The 16 percent decrease in first-mortgage originations from the second half of 2005 was driven by a 10 percent decline in purchase mortgage volume and a 22 percent decline in refinance volume, MBA said.
“In the context of a decelerating housing market and a slowing of overall mortgage originations activity, consumers continued to choose IOs (interest-only) and payment-option loans in the first half of 2006,” said Doug Duncan, chief economist and senior vice president of research and business development for the Mortgage Bankers Association, which produced the survey.
…
For first mortgages, fixed-rate loans, including interest-only loans, accounted for 49 percent of loans in the first half of 2006 compared with 47 percent in the second half of 2005.Interest-only loans accounted for 26 percent of originations in the first half of 2006. However, the composition of interest-only originations changed, with fixed-rate interest-only loans accounting for 24 percent of all interest-only loans in the first half of 2006 compared with 13 percent in the second half of 2005. Payment-option mortgages (“option ARMs”) accounted for 15 percent of the dollar volume of originations in the first half of 2006, up from 8 percent in the second half of 2005.
First-time home buyer purchases represented almost one in three home purchases in the first half of 2006. Their average loan amount was $189,883, significantly less than the average loan amount of $236,517 for non-first-time home buyers.
Of the first half originations, 19 percent were for single-family attached homes, 75 percent for single-family detached homes, 1 percent for manufactured and mobile homes and 4 percent for 2-4 unit structures.

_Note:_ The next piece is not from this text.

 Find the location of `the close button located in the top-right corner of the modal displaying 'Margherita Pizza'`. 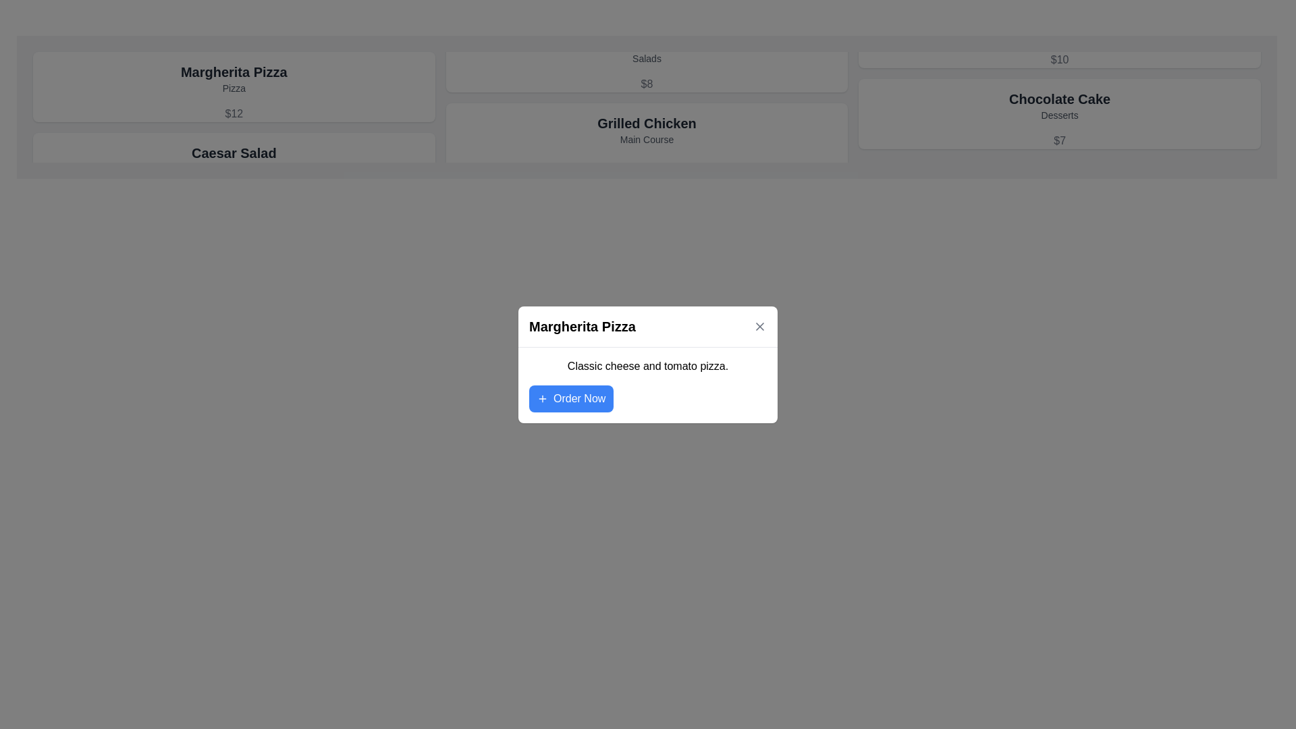

the close button located in the top-right corner of the modal displaying 'Margherita Pizza' is located at coordinates (760, 325).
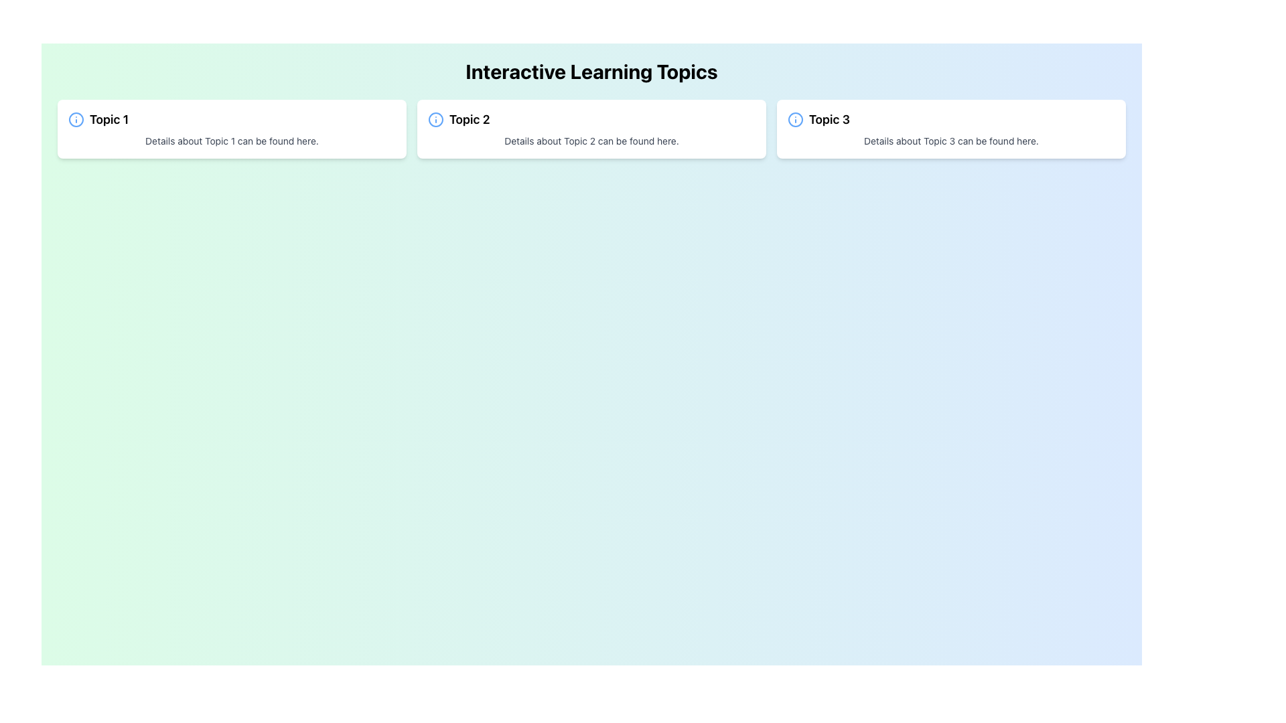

About half of single-family attached home originations were for condos or cooperatives, the remainder being for other single-family attached properties such as townhouses, duplexes and rowhouses.
…
In a separate survey released Monday, MBA found that first-mortgage subprime origination volume decreased 30 percent in the first half of 2006 from the second half of 2005. The trade group said that subprime loans made up 19 percent of all originations in the first half of the year.The average loan amount for subprime loans during the survey period was $200,167, a 7 percent increase from the second half of 2005.
Fifty-five percent of subprime originations during the first half of 2006 were for refinance purposes.
Based on loan count, one in four subprime purchase loans was made to a first-time home buyer, according to the survey.
“In the context of a decelerating housing market and a slowing of overall mortgage originations activity, consumers continued to choose IOs (interest-only) and payment-option loans in the first half of 2006”
Should be some nice foreclosures coming into the marketplace in the next couple of years.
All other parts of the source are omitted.